The choice is yours ? Tanpa bermaksud menilai benar-tidaknya pilihan yang telah diambil oleh mayoritas suara rakyat di Pilpres 2009 (maupun 2004?); maka suka ataupun tidak suka --- khususnya bagi para pendukung Capres/Cawapres yang jago-nya gagal di Pilpres 2004 dan/atau 2009 --- telah menempatkan SBY (harapannya?) untuk melanjut-tuntaskan visi, misi maupun program-program pokoknya. Sementara orang menggambarkan SBY dan pasangannya (JK di Pilpres 2004 dan Boediono di Pilpres 2009) lebih merepresentasikan kekuatan masa pemilih. Kekuatan yang benar-benar mencerminkan mayoritas pendukung rasional yang memilih SBY berdasarkan kualitas visi, misi dan program; serta dengan mempertimbangkan keserasian, keselarasan maupun keseimbangan didalam menangani segala macam persoalan secara lebih solid , padu, kompak dan sinergetik . Kemenangan terhadap “lawan utama”-nya MSP di Pilpres 2004 maupun 2009; bahkan cukup telak --- cukup satu putaran --- di Pilpres 2009 ternyata tidak punya arti apa-apa dan tidak mampu meningkatkan rasa percaya diri. Termasuk juga yang menimpa partai pendukung utamanya, Partai Demokrat yang seolah-olah begitu demam panggung. Tidak hanya mampu bersikap sebagai partai pemenang pemilu, tetapi juga terus termehek-mehek menghadapi “lawan” yang sekaligus kawan koalisinya sendiri.


Koalisi partai, apa masih diperlukan dalam Pilpres langsung? Dalam Pilpres langsung, siapa-pun yang terpilih, akan mengemban amanah rakyat secara langsung. Siapapun pemenangnya akan lebih ditentukan oleh kuantitas suara rakyat pemilih (one person, one vote, one value) dan bukan oleh rekayasa politik yang dilakukan oleh sejumlah elite partai. Koalisasi macam apapun yang dibuat oleh para elite partai seperti sekarang dijumpai --- dengan ideologi maupun kepentingan sesaat yang dijadikan landasan perekat --- tidaklah mampu mengikat suara rakyat. Pilpres langsung tidak harus berjalan secara linier dengan pemilu legislatif didalam menentukan arah dan motivasi seseorang didalam menetapkan pilihannya. Atribut-atribut yang bersifat personal ternyata jauh lebih dominan didalam membentuk image positif di mata rakyat pemilih dibandingkan dengan aliansi-aliansi politik yang dibangun oleh partai pendukung. Visi, misi maupun program-program yang keluar dari seorang pemimpin harus mampu memberi arah yang jelas dan solusi konkrit terhadap problematika bangsa. Sudah tidak ada gunanya lagi dilakukan praktek dagang sapi untuk ditukar dengan kursi menteri. Koalisi hanya membuang energi, mengganggu dan menyuburkan politisasi kinerja menteri. Bebaskan Presiden/Wakil Presiden --- demikian juga para menteri anggota kabinetnya --- dari jabatan maupun tugas-tugas kepartaian agar lebih bisa bekerja secara efektif dan profesional. Tugas Presiden terpilih harus mengedepankan kepentingan mayoritas rakyat yang memilihnya. Harus bisa ngayomi, ngayemi dan ngayani mereka. Merealisasikan janji-janji yang pernah diucapkan saat kampanye, dan tidak hanya pandai menjual mimpi. Barangkali ini merupakan esensi dari Kabinet Presidensial itu?

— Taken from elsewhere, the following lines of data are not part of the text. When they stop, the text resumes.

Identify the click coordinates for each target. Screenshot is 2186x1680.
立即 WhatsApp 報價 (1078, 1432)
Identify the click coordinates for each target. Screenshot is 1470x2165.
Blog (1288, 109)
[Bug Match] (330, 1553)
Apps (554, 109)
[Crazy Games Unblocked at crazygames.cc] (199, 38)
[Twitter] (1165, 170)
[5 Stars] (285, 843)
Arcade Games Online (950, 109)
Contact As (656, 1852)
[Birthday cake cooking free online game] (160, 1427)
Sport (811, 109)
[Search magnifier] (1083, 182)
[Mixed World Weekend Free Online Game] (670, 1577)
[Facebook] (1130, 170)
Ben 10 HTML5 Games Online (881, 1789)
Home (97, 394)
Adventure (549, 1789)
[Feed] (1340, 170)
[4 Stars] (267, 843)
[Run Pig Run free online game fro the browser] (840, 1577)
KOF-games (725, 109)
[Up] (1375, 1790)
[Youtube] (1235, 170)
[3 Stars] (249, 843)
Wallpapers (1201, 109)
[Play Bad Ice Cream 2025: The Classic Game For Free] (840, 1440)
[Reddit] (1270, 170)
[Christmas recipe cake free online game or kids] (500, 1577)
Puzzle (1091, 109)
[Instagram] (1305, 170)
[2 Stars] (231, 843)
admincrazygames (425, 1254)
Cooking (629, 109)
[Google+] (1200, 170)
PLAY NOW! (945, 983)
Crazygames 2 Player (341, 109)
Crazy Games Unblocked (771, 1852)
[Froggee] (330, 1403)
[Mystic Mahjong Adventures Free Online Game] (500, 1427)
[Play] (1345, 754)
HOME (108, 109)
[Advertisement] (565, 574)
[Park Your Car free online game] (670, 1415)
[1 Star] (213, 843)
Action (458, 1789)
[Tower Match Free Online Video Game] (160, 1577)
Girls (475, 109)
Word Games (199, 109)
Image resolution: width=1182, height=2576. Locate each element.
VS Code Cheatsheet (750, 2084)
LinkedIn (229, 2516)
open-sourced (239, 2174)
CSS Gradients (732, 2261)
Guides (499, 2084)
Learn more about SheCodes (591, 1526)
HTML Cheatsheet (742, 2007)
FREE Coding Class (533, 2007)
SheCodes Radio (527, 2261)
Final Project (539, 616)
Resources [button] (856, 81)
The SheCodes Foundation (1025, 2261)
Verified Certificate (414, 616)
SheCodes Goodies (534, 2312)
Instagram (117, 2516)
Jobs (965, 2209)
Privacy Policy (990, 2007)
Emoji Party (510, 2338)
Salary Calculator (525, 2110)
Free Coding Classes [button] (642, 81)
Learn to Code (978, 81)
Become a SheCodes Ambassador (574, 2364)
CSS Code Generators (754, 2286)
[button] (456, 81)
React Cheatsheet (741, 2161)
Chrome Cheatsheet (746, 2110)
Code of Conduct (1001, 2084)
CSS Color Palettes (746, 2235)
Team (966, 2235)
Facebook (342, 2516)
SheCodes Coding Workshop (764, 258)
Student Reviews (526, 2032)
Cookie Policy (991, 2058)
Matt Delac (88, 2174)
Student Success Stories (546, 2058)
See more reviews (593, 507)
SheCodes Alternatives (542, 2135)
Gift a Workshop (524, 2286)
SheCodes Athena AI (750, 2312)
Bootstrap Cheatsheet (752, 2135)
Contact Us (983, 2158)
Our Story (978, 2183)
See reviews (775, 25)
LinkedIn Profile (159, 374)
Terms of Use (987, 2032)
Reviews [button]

Pilpres langsung seharusnya mampu memberikan alternatif pilihan bagi rakyat dalam menentukan siapa figur yang paling layak untuk diberi mandat sebagai Presiden dan Wakil Presiden, serta menyelesaikan tuntas satu periode masa jabatan. Pilpres langsung harus bisa menghasilkan seorang pemimpin yang credible diukur dari jumlah suara terbanyak; dan yang acceptable ditunjukkan dengan kualitas dari alternatif kandidat pilihan. Bebaskan rakyat untuk menentukan pilihannya sendiri. Siapa-pun kelak yang terpilih wajib bagi kita untuk menghormati dan mematuhi kehendak rakyat. Vox populi, vox dei – suara rakyat, suara Tuhan. Rakyat cerdas memilih memimpin yang berkualitas.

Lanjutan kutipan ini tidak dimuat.